Work task:
In the data below, find the line containing "This screenshot has width=1924, height=1288." and the line containing "Task: Click the", then reproduce them and every line between, exactly. Omit pictures.

Information supplied:
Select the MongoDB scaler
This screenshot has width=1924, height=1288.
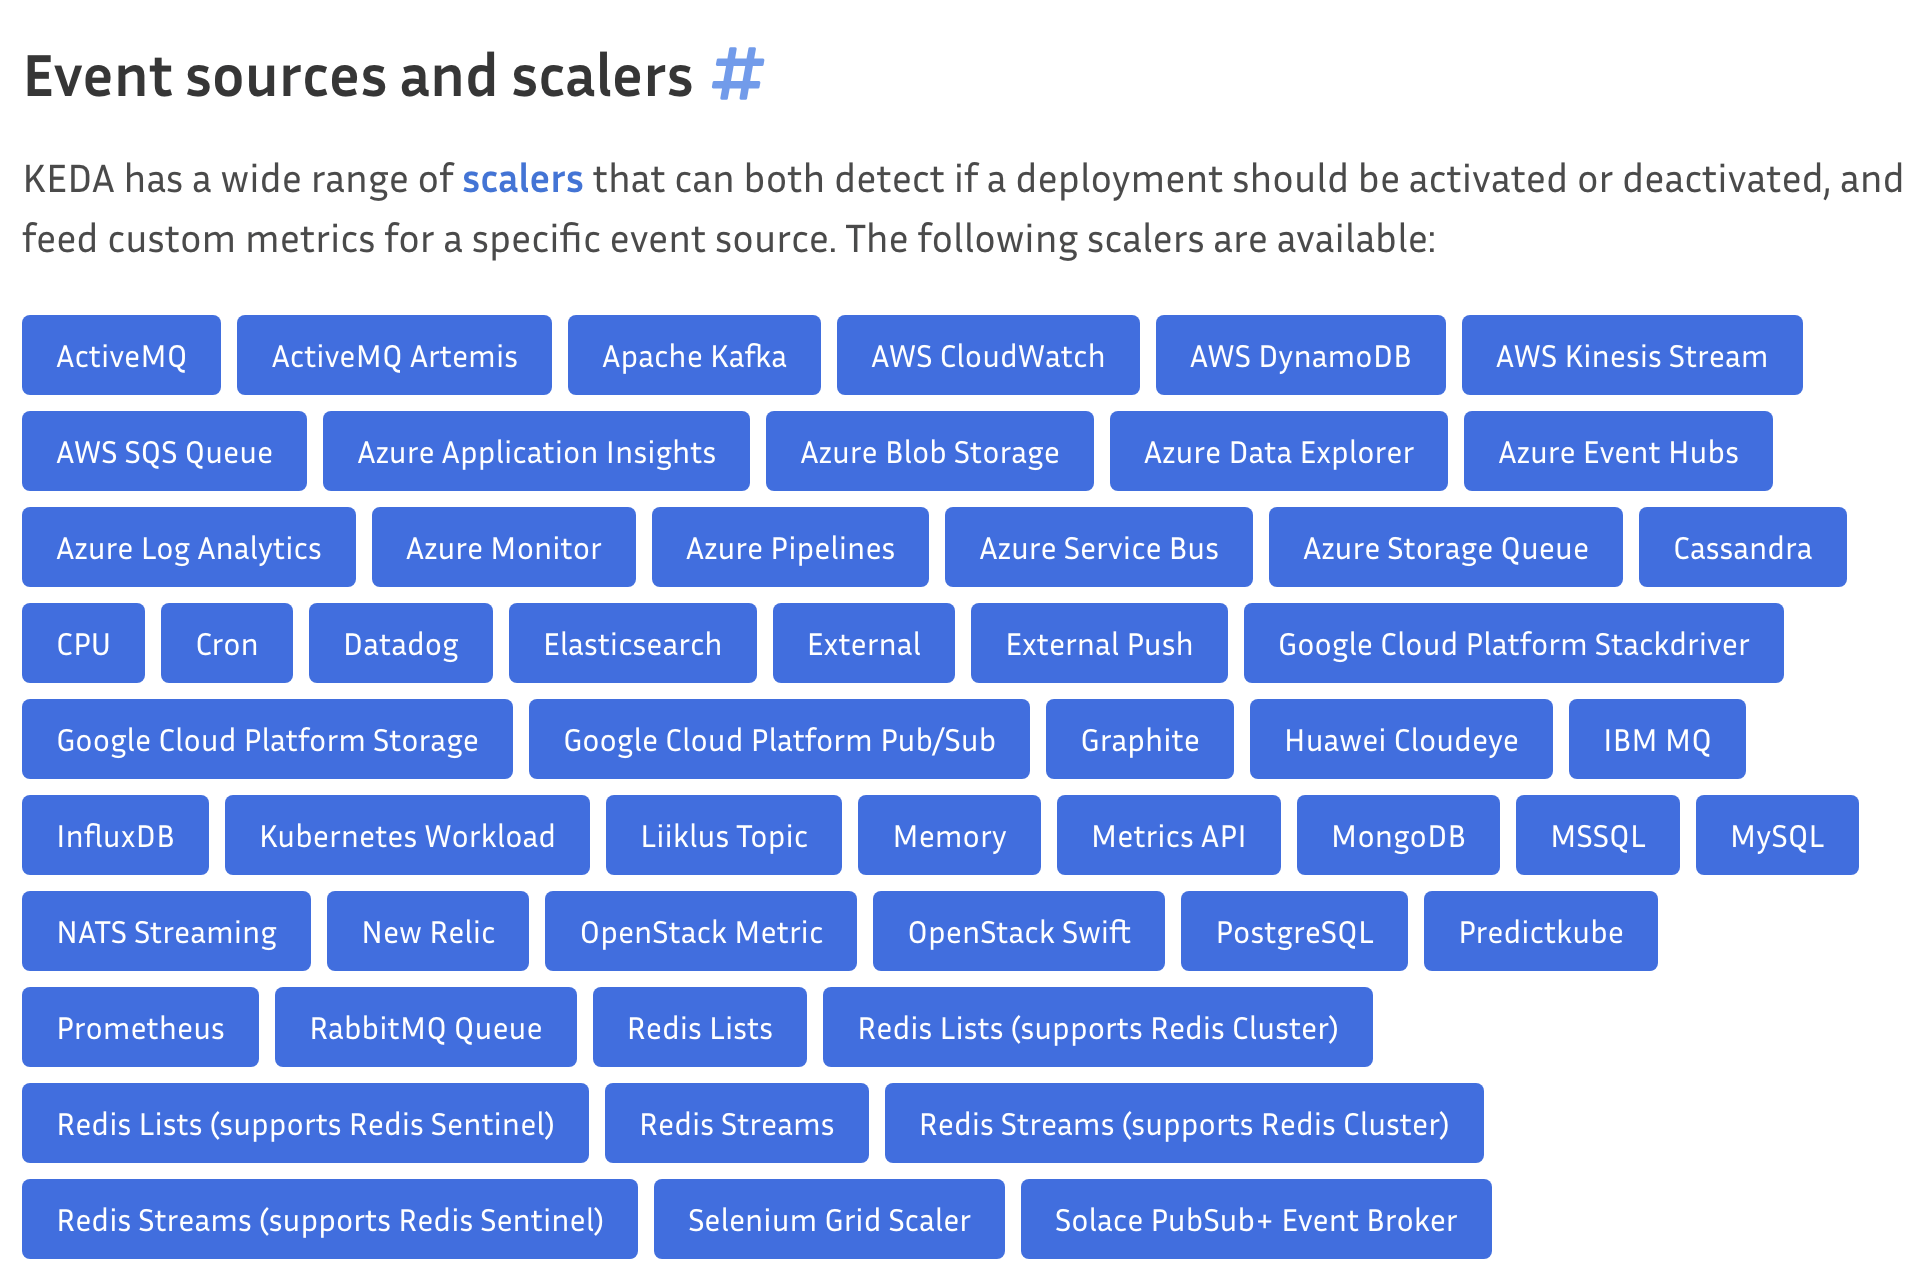(x=1397, y=835)
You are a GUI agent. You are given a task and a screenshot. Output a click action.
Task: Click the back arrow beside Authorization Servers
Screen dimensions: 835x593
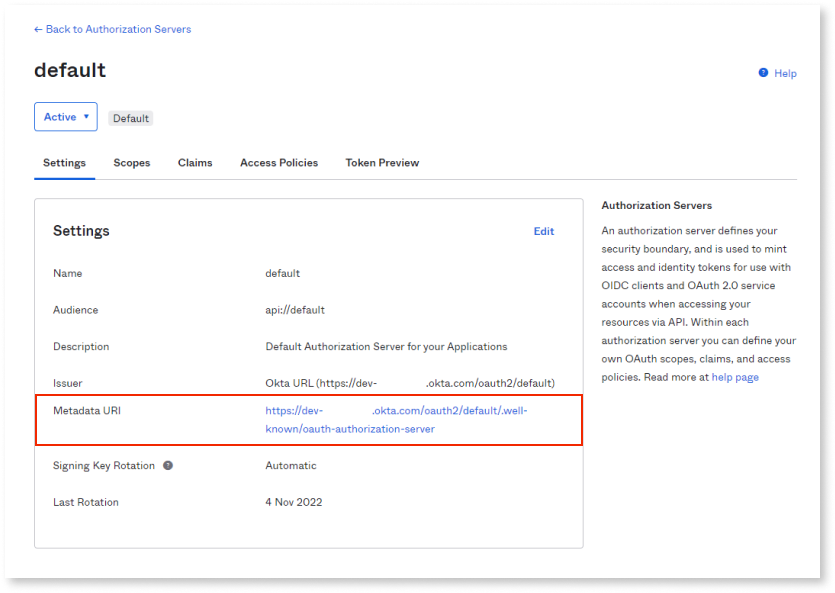[37, 29]
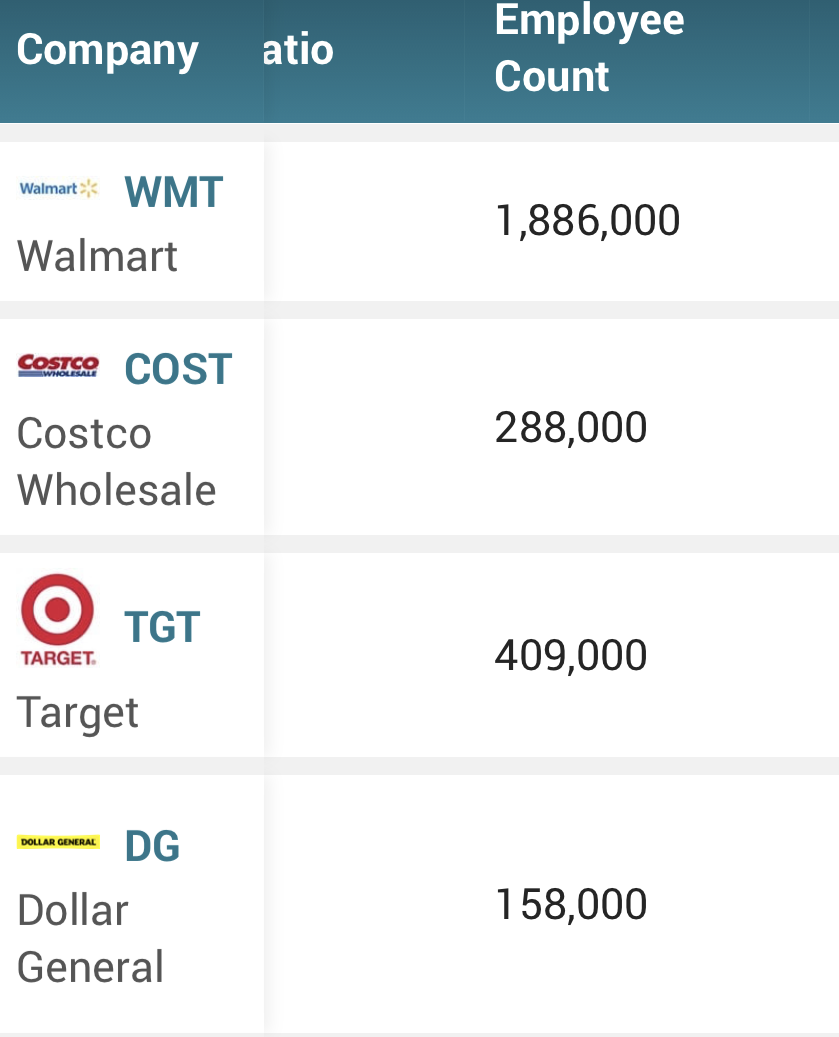Open the TGT ticker link
839x1037 pixels.
pyautogui.click(x=162, y=627)

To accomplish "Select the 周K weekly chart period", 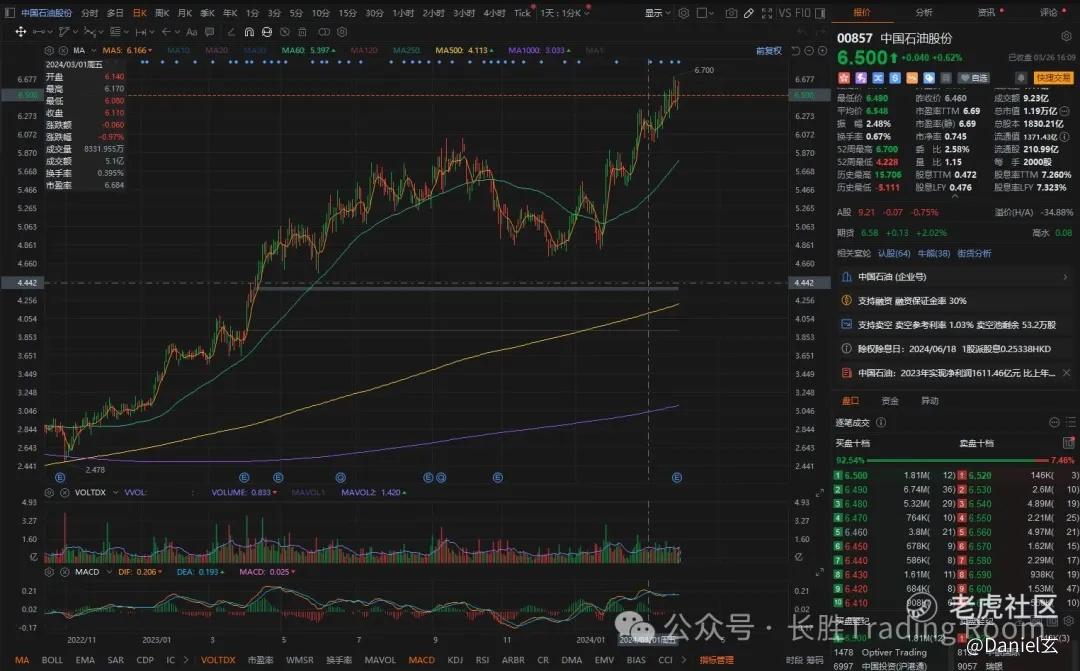I will click(163, 13).
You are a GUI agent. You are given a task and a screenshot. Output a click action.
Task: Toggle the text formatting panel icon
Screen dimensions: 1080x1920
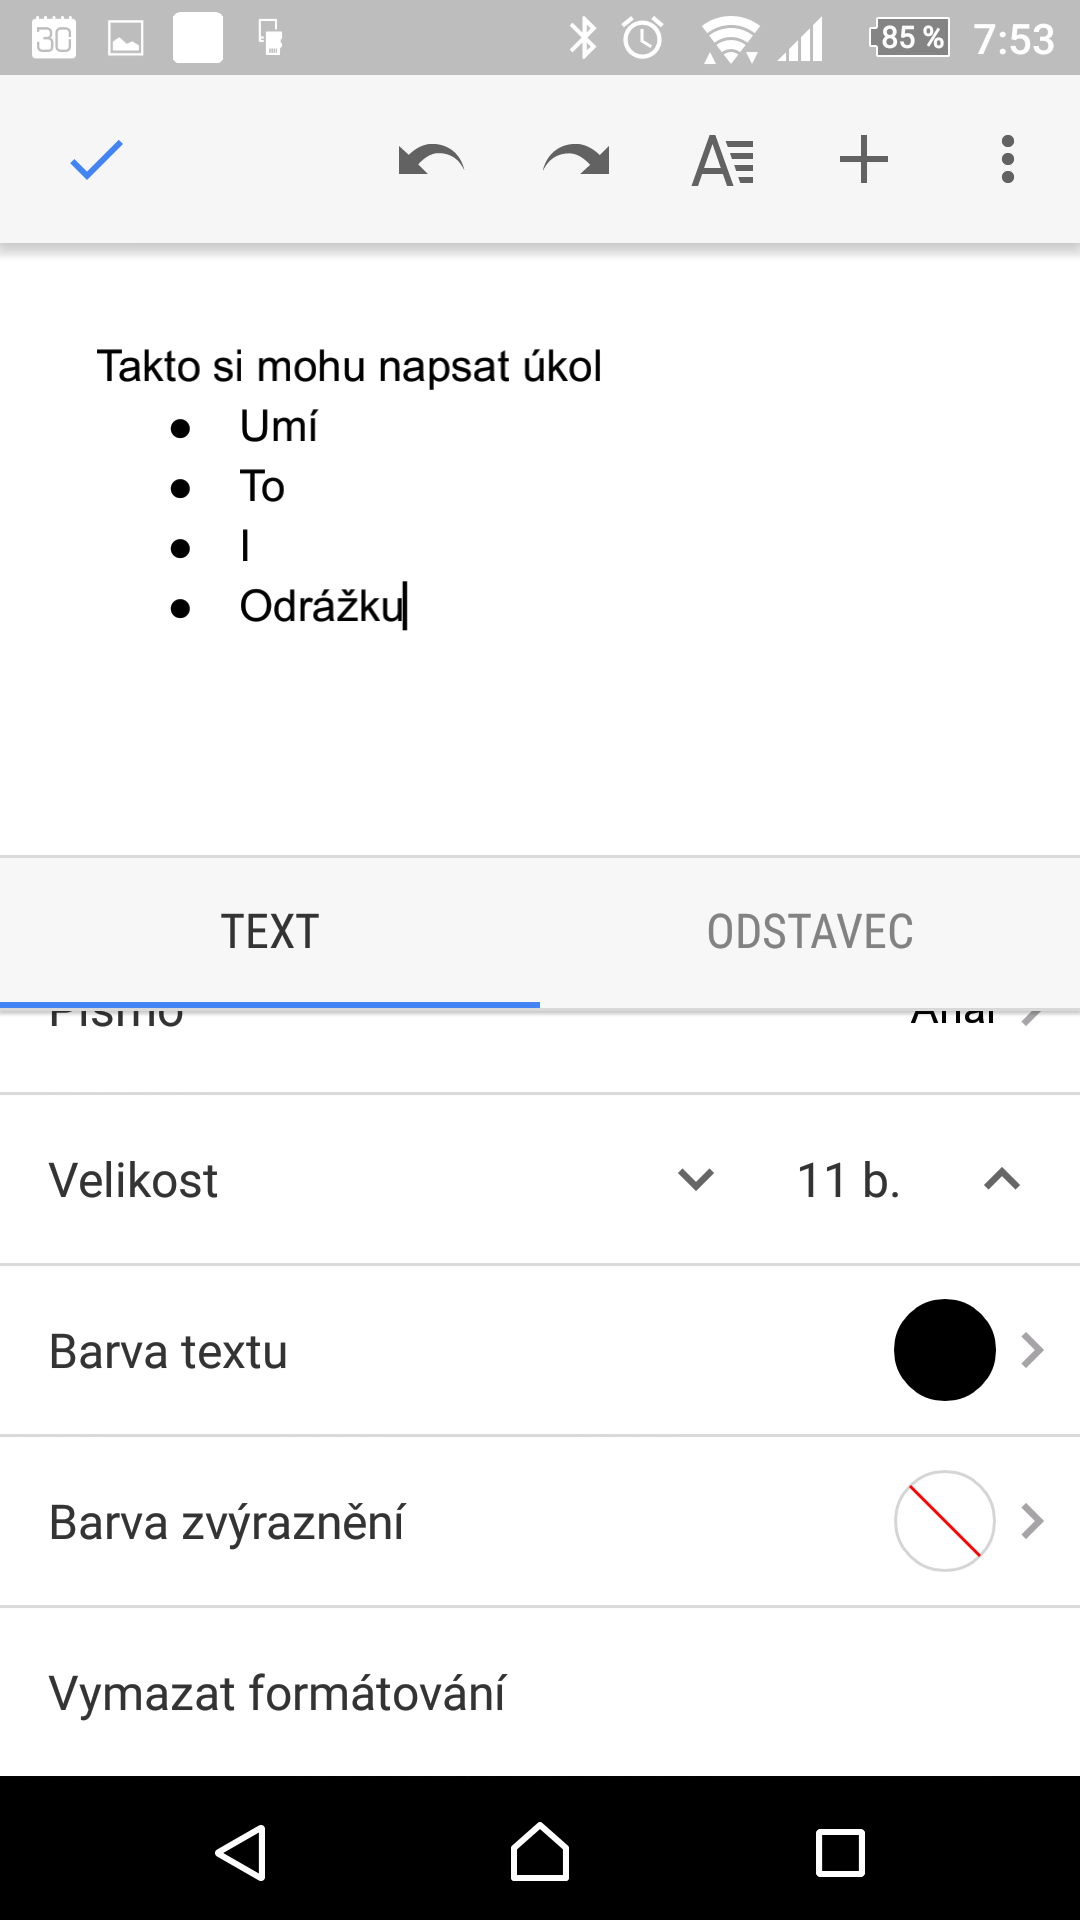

Result:
This screenshot has width=1924, height=1288.
(x=1397, y=835)
You are a GUI agent. You are given a task and a screenshot. Output a click action.
Task: Click the back arrow beside Authorization Servers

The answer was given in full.